DESCRIPTION OF THE TASK — The answer must consist of each line of the records below that contains the string "agent".

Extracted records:
# # # # # # #

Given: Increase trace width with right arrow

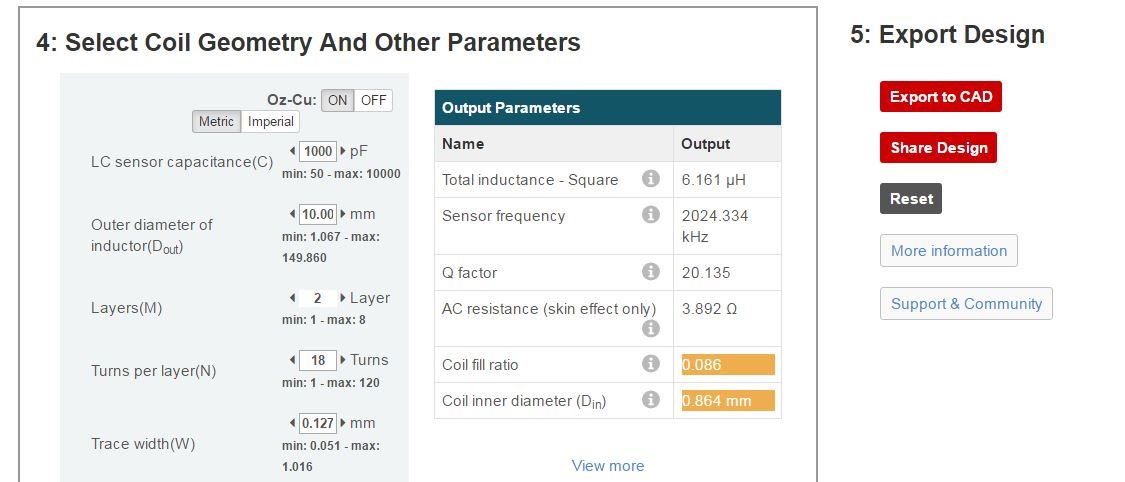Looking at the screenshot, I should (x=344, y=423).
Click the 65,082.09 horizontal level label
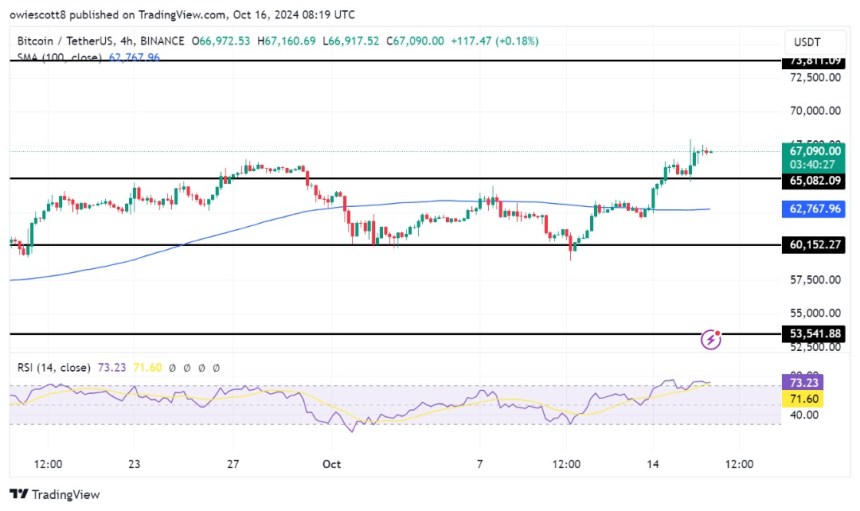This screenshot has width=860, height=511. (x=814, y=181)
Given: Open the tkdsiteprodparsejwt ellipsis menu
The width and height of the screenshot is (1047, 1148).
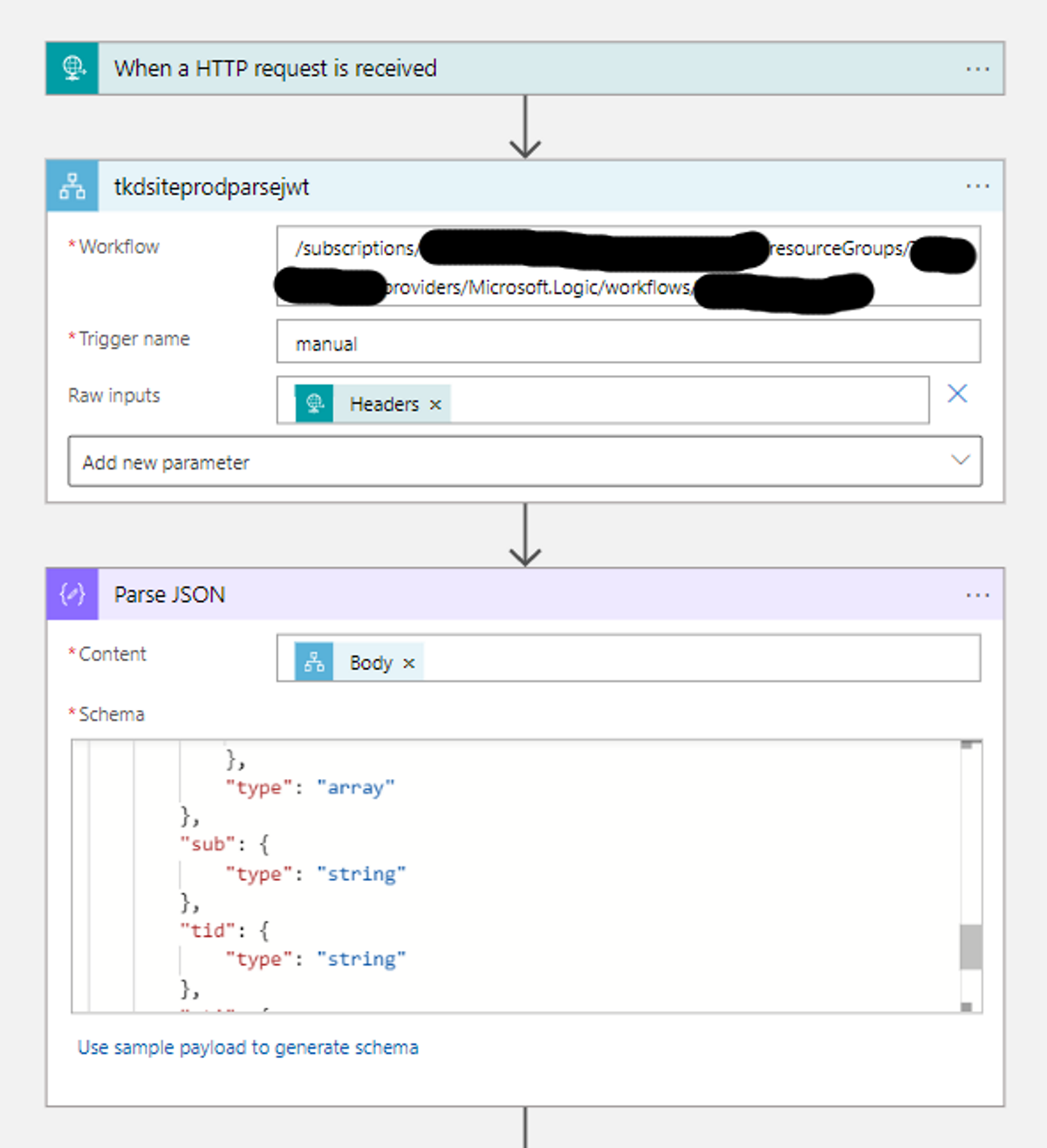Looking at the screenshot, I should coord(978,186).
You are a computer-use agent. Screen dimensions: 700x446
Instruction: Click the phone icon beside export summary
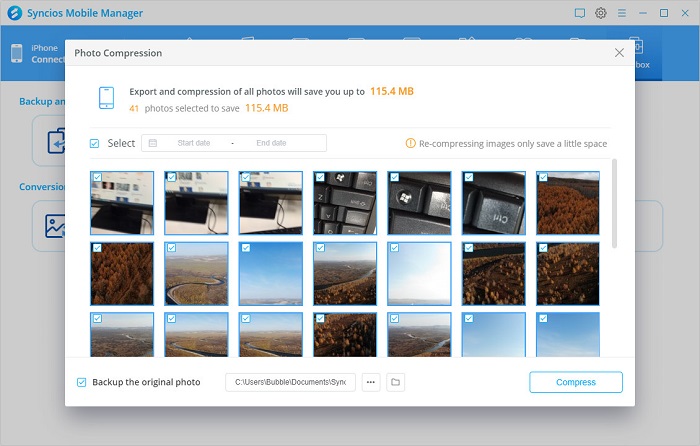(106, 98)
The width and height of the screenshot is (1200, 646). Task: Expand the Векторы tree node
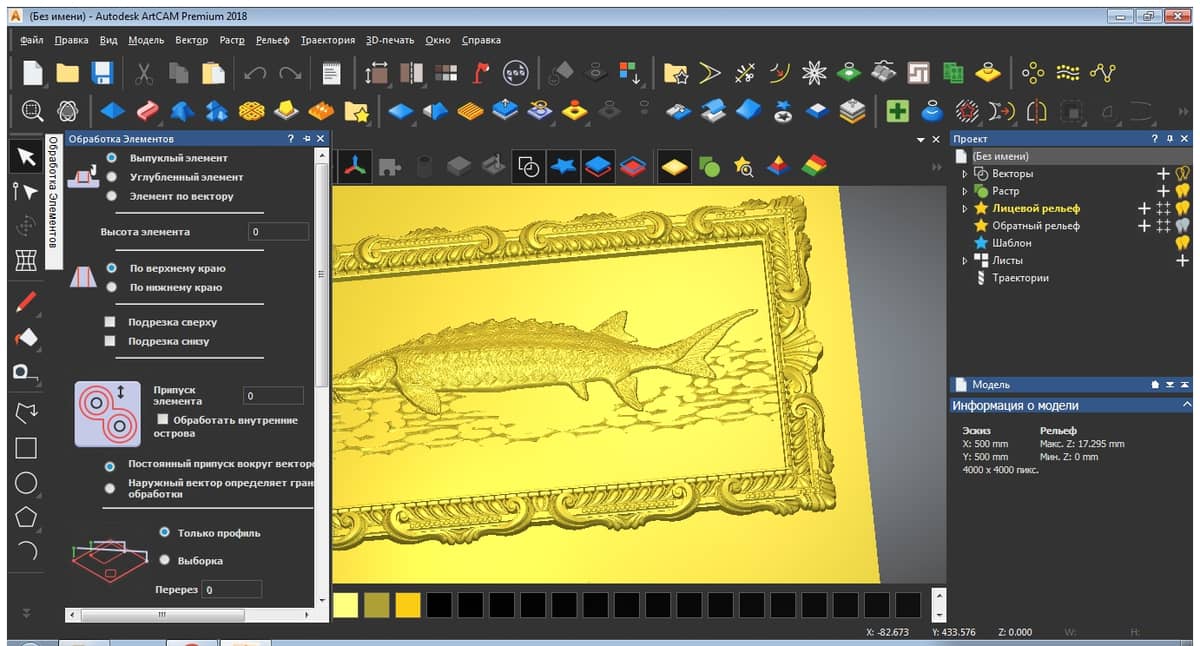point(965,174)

# # # # # # #

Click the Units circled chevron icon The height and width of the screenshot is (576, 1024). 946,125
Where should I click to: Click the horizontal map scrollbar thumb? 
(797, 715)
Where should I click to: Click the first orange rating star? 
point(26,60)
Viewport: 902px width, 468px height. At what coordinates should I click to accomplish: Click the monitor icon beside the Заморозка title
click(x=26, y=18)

# # # # # # #

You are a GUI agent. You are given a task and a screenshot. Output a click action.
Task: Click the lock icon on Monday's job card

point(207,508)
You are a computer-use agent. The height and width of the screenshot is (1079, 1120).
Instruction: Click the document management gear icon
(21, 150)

# # # # # # #

ANSWER FOR THIS EXERCISE —
You are a computer-use agent. Screen dimensions: 700x446
You are a GUI agent. You are given a task and a screenshot. Output a click action.
You are a computer-use agent. The height and width of the screenshot is (1079, 1120).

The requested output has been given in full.